Get to your ideal weight before getting pregnant. This pretty much ensures that you're feeling comfortable and well before you get pregnant -- and start packing on the pounds. It also helps to adapt a healthy lifestyle, which is crucial during pregnancy, and which also brings me to my next tip ...

Learn how to adapt healthy behavior. Not only do you want to eat healthy and get exercise for life, you really want to do so while pregnant. In conjunction with getting to your ideal weight beforehand -- or close to -- learn to make good choices in the foods you eat. Eat foods from the five food groups, limit caffeine, and get educated on the foods you should avoid while pregnant.

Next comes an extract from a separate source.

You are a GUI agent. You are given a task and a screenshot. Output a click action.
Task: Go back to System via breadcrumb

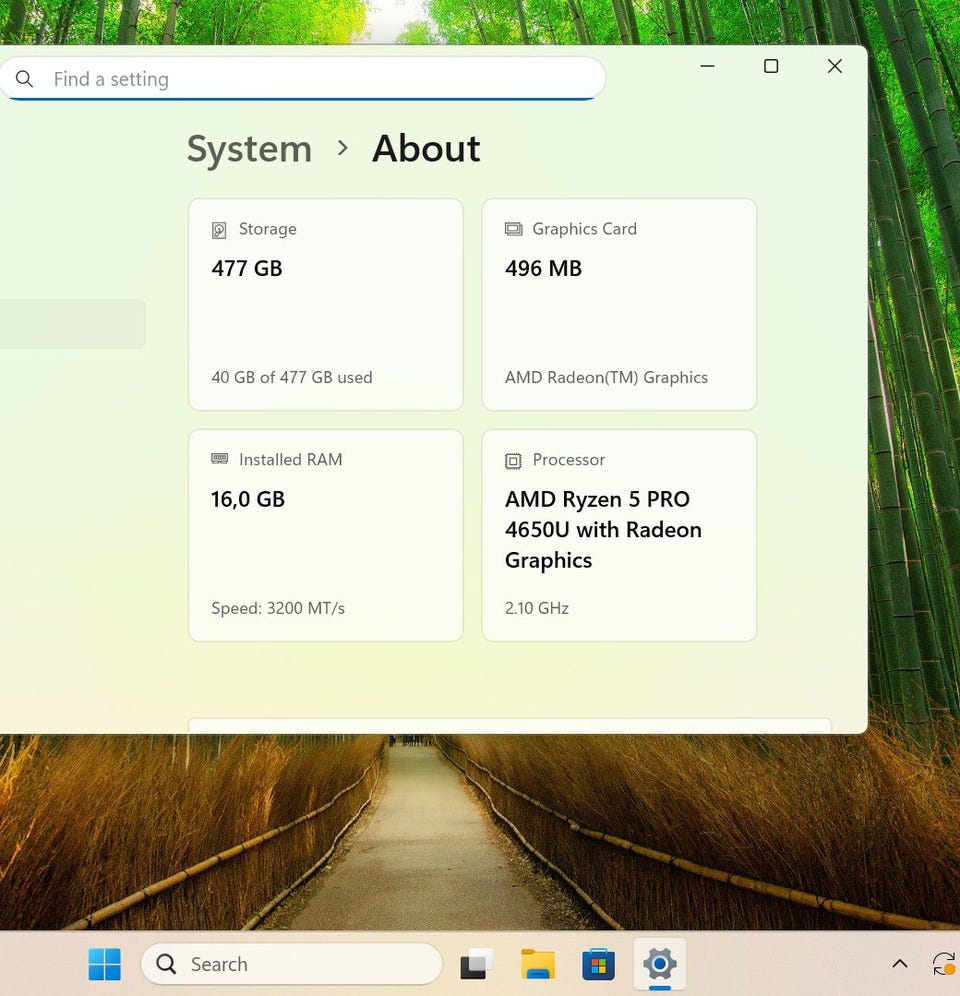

Folic acid. Biermann really stressed this during the panel. Apparently, folic acid helps prevent neural tube defects. But the thing is -- it only works if taken before getting pregnant and during the first few weeks of pregnancy. Again, I didn't do due diligence and take folic acid before trying to conceive. At my last appointment, I asked my doctor if I should start now -- since it is important for women in general -- and she said that my prenatal should be enough. So, if you're at least taking a prenatal vitamin before trying to get pregnant, you should be in pretty good shape.

Plan your pregnancy. Nearly half of pregnancies are unplanned, and although a child is often thought of as an amazing gift, it helps if you -- and your partner -- are mentally, emotionally, and financially ready.

Kind of seems like a lot of stuff, but when you actually start doing it, it's not that bad. And what's more important than creating a healthy environment for your baby to grow?

What other pre-pregnancy/pregnancy tips do you have?